Павел без каких-либо сложностей попал на поэтический вечер, который проходил в небольшом конференц-зале библиотеки. Когда он туда вошел, зал был весьма плотно заполнен почитателями поэзии, а правильнее сказать — почитательницами, ибо юные девы, дамы бальзаковского возраста и просто дамы составляли в зале более чем подавляющее большинство. Они с искренним и наивным восторгом в глазах, с чуть приоткрытыми от поэтического обожания ртами слушали озвучиваемые автором вирши. На заднем ряду нашлось свободное место, где неподалёку Павел заметил писателя Николая Коняева. У того выражение лица было недоумённо-тревожным, и вся его маленькая фигурка была определённо напряжена, как готовая выстрелить пружина. Причина этого напряжения стала понятна Словцову весьма быстро.

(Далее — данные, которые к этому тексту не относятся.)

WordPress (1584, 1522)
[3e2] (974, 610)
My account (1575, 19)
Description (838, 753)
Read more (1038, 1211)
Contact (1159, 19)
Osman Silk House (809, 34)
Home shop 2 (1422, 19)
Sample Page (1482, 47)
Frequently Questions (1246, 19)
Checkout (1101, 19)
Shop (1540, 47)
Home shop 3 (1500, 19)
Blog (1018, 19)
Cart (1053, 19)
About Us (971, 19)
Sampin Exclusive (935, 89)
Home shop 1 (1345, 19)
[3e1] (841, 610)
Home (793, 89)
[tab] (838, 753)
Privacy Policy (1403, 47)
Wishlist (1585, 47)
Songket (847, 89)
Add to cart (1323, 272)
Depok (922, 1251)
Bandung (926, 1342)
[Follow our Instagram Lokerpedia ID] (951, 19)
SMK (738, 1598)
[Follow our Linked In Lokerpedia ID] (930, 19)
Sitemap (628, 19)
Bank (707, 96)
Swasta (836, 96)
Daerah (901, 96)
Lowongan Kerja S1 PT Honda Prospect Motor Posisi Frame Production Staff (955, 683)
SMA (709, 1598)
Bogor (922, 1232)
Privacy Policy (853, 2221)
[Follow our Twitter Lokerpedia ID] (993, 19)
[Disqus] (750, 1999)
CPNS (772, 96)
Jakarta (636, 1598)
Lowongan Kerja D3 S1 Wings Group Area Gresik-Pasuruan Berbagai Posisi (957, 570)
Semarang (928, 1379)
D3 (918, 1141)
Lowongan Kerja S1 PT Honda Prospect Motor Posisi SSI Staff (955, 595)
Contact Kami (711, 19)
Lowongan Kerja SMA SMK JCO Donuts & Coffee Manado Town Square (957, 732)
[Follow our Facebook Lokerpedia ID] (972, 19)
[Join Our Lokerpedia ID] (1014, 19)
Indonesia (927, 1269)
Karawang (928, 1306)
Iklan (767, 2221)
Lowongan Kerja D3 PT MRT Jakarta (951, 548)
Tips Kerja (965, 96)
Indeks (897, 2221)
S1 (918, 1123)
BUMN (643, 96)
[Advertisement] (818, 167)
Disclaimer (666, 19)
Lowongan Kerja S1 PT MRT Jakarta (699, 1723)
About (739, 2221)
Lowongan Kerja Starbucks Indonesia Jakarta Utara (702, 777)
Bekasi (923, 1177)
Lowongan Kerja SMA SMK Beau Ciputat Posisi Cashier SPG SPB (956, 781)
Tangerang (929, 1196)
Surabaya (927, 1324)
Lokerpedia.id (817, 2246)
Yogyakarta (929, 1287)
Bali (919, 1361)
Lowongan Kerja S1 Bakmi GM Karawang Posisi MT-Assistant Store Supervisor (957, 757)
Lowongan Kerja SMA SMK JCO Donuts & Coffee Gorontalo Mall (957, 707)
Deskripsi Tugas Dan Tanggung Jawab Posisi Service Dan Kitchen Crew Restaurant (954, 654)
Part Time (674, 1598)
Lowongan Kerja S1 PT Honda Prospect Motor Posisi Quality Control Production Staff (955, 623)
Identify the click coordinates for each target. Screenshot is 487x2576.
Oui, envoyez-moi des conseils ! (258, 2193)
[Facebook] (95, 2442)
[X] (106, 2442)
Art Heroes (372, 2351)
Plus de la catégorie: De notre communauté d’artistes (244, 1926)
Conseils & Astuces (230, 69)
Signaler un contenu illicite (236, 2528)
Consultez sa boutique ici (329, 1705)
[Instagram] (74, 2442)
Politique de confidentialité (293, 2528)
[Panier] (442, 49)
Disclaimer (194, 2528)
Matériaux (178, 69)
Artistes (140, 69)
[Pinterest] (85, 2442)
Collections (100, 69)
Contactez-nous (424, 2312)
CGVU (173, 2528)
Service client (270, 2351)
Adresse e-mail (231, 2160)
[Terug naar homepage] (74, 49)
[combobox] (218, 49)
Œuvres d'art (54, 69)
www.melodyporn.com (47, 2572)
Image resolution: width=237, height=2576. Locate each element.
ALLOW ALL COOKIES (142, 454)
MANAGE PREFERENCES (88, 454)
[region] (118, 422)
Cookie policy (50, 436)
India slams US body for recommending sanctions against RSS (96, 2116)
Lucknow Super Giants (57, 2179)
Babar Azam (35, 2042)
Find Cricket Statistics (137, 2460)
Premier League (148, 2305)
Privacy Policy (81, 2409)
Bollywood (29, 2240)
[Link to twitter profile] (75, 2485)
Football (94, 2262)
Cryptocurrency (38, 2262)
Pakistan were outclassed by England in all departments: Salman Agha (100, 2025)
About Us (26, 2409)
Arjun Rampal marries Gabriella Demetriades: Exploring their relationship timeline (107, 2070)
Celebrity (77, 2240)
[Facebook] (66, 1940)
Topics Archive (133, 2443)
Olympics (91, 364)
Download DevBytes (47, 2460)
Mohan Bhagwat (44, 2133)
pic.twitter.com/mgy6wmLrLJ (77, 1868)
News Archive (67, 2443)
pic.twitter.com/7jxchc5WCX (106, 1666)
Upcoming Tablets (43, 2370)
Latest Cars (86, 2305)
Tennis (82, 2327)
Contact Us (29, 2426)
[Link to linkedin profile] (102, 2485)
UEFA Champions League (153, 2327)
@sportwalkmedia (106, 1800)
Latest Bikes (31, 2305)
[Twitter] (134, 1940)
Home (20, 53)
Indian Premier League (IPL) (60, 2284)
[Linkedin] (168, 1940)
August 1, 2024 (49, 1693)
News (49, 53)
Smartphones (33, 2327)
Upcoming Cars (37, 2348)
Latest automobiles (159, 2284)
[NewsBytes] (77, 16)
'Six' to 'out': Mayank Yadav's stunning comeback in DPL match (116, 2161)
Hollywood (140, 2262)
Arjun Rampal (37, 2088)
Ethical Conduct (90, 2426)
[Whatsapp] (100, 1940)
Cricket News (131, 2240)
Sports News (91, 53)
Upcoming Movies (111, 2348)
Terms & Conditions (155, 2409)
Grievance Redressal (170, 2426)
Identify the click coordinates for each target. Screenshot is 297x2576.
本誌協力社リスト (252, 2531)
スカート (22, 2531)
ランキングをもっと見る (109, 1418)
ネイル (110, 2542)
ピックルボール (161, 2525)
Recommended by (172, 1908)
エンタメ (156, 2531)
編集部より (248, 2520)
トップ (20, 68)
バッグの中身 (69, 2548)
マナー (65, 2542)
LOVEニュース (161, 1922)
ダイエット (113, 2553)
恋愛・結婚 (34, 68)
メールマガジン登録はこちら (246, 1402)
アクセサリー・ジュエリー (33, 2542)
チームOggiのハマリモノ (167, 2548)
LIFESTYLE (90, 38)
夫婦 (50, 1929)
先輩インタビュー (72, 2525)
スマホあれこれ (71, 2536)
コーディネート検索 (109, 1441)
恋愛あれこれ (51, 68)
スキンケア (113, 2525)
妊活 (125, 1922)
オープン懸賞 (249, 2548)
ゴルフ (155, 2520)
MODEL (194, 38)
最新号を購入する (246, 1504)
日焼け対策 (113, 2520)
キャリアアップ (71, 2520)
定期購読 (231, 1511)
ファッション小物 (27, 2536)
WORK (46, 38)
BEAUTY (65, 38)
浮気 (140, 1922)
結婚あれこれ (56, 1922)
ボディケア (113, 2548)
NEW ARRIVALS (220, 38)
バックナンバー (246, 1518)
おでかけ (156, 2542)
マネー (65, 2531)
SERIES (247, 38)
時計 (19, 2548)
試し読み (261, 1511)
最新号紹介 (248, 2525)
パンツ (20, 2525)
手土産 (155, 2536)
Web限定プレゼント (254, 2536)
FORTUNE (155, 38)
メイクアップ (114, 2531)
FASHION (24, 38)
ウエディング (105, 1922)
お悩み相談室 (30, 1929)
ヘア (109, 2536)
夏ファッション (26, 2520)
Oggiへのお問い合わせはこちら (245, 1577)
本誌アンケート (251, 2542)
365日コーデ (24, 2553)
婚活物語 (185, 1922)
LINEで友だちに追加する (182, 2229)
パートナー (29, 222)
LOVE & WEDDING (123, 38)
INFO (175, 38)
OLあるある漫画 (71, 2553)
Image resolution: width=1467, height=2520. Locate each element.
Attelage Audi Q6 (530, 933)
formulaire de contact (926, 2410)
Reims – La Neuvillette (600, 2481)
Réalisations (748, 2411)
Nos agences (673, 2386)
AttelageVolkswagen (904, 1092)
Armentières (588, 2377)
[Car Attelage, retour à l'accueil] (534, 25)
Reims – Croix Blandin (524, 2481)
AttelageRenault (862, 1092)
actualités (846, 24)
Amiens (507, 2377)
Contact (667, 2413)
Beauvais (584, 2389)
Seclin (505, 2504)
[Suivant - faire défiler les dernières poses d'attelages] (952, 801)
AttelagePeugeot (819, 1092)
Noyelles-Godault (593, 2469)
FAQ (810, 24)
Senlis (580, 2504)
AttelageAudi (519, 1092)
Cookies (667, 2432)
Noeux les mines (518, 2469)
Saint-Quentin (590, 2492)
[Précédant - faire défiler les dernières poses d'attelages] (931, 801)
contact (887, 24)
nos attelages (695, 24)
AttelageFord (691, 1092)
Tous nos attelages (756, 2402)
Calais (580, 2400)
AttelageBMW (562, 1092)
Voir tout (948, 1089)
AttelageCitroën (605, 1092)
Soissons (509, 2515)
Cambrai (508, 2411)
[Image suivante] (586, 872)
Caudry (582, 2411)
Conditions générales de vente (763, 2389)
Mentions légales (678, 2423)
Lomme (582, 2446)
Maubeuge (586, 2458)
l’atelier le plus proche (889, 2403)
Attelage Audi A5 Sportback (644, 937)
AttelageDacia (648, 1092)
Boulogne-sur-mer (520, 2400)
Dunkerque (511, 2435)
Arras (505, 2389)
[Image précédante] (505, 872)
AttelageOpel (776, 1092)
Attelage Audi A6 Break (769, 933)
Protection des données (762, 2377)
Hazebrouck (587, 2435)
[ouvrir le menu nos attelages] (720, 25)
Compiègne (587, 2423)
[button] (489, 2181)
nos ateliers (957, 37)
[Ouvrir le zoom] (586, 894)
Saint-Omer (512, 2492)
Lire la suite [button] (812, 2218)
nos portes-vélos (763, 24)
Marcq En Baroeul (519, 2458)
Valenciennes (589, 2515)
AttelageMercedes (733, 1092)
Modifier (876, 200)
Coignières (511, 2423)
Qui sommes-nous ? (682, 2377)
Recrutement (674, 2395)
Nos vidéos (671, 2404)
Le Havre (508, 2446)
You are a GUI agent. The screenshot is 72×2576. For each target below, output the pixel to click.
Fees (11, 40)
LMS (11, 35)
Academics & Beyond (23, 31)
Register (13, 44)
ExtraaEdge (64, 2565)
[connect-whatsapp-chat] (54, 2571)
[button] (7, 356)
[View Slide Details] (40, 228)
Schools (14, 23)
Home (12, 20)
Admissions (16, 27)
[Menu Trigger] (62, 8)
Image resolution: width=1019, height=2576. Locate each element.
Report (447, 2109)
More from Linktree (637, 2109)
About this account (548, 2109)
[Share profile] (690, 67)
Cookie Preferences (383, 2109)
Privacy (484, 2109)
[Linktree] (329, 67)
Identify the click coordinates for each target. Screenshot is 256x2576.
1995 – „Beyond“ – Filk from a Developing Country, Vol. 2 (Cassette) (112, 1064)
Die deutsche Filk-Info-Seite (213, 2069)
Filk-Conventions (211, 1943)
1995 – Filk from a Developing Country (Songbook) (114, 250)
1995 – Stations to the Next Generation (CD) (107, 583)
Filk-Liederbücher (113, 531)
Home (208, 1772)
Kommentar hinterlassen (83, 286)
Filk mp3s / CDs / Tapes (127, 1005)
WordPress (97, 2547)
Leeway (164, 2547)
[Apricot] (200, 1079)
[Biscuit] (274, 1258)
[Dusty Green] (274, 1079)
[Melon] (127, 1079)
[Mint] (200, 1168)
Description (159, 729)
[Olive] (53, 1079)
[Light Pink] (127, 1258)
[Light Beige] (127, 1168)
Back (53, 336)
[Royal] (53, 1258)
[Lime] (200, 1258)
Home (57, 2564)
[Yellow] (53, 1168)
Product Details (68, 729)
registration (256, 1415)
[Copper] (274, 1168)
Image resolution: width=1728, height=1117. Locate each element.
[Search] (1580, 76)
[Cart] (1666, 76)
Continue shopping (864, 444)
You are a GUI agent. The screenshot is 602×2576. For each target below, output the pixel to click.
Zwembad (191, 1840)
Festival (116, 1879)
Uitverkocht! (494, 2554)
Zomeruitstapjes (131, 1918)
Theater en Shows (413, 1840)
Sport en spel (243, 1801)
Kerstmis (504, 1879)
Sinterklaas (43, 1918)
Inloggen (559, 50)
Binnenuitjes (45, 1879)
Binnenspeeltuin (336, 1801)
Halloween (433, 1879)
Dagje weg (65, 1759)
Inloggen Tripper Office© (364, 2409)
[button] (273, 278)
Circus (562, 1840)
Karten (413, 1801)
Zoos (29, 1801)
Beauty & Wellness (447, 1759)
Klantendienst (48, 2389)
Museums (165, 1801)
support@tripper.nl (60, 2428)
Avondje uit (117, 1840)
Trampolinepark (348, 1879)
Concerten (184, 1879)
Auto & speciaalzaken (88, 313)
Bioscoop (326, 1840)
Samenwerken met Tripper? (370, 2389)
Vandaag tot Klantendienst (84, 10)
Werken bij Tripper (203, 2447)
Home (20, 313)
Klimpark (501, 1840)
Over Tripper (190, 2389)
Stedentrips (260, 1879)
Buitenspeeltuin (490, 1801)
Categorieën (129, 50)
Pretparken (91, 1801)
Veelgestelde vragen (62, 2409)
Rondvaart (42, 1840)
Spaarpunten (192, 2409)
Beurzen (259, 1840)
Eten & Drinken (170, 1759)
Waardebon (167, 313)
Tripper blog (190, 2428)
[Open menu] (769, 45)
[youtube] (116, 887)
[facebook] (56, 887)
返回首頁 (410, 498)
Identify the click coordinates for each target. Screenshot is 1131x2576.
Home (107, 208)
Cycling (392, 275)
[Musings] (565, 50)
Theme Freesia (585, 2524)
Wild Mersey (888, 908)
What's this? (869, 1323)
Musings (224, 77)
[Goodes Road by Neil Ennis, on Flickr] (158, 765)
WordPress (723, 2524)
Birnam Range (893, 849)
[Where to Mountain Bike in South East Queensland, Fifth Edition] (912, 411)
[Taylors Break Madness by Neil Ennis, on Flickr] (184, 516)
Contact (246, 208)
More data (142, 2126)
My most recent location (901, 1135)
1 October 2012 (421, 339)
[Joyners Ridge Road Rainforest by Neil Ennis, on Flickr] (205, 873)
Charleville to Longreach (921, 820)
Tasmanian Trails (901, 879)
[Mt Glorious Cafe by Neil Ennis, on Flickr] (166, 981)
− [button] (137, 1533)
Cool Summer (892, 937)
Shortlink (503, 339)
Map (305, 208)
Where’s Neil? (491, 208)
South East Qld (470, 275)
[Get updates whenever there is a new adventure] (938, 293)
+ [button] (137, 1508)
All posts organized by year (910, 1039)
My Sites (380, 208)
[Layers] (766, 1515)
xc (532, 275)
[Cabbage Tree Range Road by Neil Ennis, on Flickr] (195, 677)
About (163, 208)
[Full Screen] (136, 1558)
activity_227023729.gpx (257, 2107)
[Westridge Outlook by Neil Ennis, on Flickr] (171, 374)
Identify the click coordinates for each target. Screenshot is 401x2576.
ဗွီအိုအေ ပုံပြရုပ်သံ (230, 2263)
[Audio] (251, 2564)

Кибиров нараспев эпатировал слушательниц:

Ну что, читательница? Как ты там? Надеюсь, что ты в тоске, в отчаянье, в слезах, что образ мой, тобой в ночи владея, сжимает грудь и разжигает пах. Надежды праздные. А как бы мне хотелось, чтобы и вправду поменялись мы, чтоб это ты, томясь душой и телом, строчила письма средь полночной тьмы, чтоб это я, спокойный и польщенный, в часы отдохновенья их читал, дивясь бесстыдству девы воспаленной, подтексты по привычке отмечал.

И читательницы бурно аплодировали, если не в слезах и в отчаянии, то в слепом преклонении перед всем, что озвучит столичная знаменитость. И поощрённая этим знаменитость продолжала атаковать промежности рифмами:

Сей поцелуй, ворованный у Вас, мучительно мне вспоминать сейчас. Настанет ночь. Одно изнеможенье. Но ведаю — мне будет наслажденье. Ты вновь придешь. Ко всем твоим устам прильну губами, волю дам губам. И ты сама прильнешь ко мне, нагая, в медлительных восторгах изнывая. И плоть моя твою раздвинет плоть и внидет в глубь желанную, и вот проснусь я в миг последних содроганий, тьму оглашая злобным матюганьем.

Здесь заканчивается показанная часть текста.